- Salisbury Location in Dominica
- Coordinates: 15°26′9″N 61°26′13″W﻿ / ﻿15.43583°N 61.43694°W
- Country: Dominica
- Parish: Saint Joseph Parish
- Elevation: 50 m (160 ft)

Population (2010)
- • Total: 2,590
- Time zone: UTC-4 (UTC)

= Salisbury, Dominica =

Salisbury is a town on the west coast of the small Caribbean island nation of Dominica. It is located at and is a part of the country's St. Joseph administrative division. Its population is 2,129.

The Creole name for the town is Barroui (pronounced as "bah-wee"; also spelled Baroui or Bawi). During English colonization and the increasing Anglicizing of the nation that occurred during the 1900s, Salisbury became an equally accepted name.
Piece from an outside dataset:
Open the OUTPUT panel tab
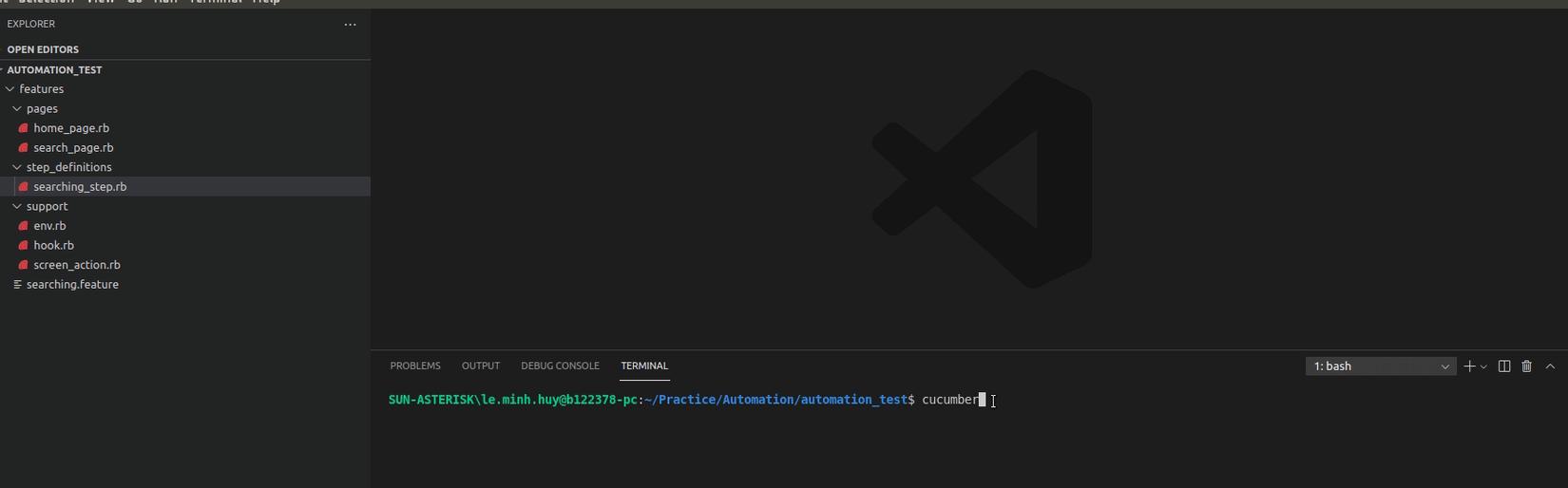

For the first half of the 20th century, the town was little more than a small village of thatched-roof huts along the shore, with the only significant building being the local Catholic Church (constructed 1929). During the 1950s and 1960s, however, the banana industry began to use the town as a port where bananas could be transferred from feeder roads into the island's interior to "banana boats" exporting the nation's produce. In recent years, the community, which was heavily dependent on agriculture, remains a significant contributor towards agricultural development on the island. After private land was put up for sale, the town snapped it up and grew to the north.

On August 29, 1976, the Dominican premier, Patrick Roland John, introduced the idea of independence to the nation. There, he signed the Salisbury Declaration: a document citing the intentions of what was then an island colony of Britain to become an independent state.
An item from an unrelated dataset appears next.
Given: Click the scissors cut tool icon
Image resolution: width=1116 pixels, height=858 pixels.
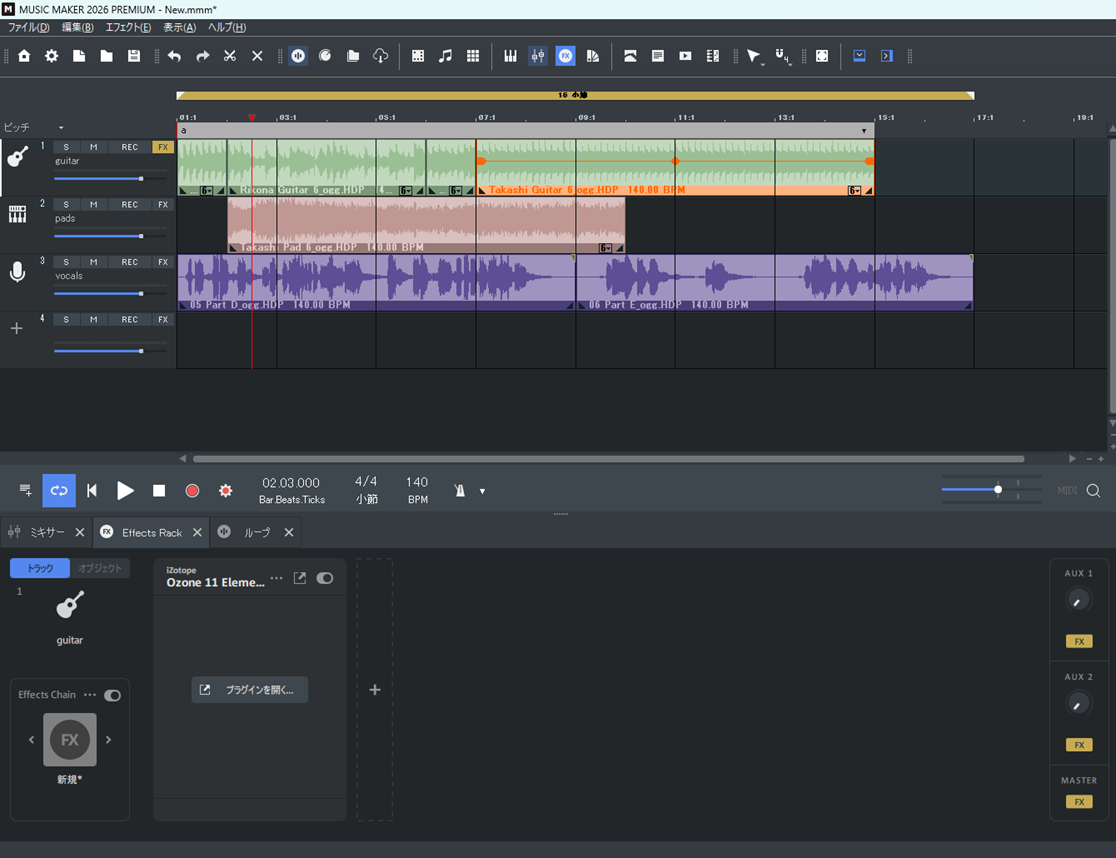Looking at the screenshot, I should [230, 56].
The first elected parliamentary representative to serve in the community was Bryson Louis, who won the 1975 general election on a Labour Party ticket. Prior to that, Clarence Louis was appointed by Edward Oliver LeBlanc to serve as a nominated member of parliament. In the 1980 general election, Dennison John, on a Freedom Party ticket, received the mandate. Following this term, James Royer was elected in 1985. During the 1990 election, Earl Williams was elected parliamentary representative, running for the United Workers' Party. Hector John is the village's current parliamentary representative.